## What you need to do
Give back the line that contains "Instruction: Click the BY56 百运网 logo" and every following line, exactly as they appear, through the end of the data.

Saved data entries
────────────────

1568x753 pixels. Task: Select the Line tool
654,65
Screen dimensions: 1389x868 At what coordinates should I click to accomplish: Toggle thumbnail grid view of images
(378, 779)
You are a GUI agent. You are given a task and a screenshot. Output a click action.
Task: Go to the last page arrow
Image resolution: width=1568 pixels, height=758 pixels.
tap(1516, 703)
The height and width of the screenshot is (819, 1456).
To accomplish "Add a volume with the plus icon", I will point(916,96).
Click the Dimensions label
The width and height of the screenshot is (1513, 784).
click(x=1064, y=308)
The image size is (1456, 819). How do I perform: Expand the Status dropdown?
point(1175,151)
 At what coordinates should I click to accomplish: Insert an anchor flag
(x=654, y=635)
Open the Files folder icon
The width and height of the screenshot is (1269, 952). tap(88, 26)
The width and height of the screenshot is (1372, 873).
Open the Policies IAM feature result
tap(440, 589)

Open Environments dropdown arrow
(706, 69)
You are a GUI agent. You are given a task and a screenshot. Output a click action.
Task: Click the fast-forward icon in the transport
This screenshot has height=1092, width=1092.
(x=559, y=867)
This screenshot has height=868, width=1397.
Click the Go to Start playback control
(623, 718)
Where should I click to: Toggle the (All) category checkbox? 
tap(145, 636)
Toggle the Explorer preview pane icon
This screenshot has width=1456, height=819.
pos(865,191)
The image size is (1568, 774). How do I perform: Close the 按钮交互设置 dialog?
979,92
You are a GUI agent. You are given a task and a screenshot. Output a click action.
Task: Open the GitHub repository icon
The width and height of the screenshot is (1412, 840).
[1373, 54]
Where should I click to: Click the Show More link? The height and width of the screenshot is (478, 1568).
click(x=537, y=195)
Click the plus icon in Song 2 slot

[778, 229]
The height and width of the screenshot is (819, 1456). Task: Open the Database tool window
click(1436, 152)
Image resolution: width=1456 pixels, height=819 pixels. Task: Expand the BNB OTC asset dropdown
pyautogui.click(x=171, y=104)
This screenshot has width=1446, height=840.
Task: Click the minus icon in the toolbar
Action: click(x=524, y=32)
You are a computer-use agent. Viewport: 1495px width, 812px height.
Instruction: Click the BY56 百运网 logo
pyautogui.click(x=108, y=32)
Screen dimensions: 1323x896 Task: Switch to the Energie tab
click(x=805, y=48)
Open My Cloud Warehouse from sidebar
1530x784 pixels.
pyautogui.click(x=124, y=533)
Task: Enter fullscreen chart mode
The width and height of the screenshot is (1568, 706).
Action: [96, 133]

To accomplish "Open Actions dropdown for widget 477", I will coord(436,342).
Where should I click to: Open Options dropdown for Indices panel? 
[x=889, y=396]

────────────────

## Exercise output
Instruction: Click the BY56 百运网 logo
pyautogui.click(x=108, y=32)
Screen dimensions: 1323x896 Task: Switch to the Energie tab
click(x=805, y=48)
Open My Cloud Warehouse from sidebar
1530x784 pixels.
pyautogui.click(x=124, y=533)
Task: Enter fullscreen chart mode
The width and height of the screenshot is (1568, 706).
Action: [96, 133]

To accomplish "Open Actions dropdown for widget 477", I will coord(436,342).
Where should I click to: Open Options dropdown for Indices panel? 
[x=889, y=396]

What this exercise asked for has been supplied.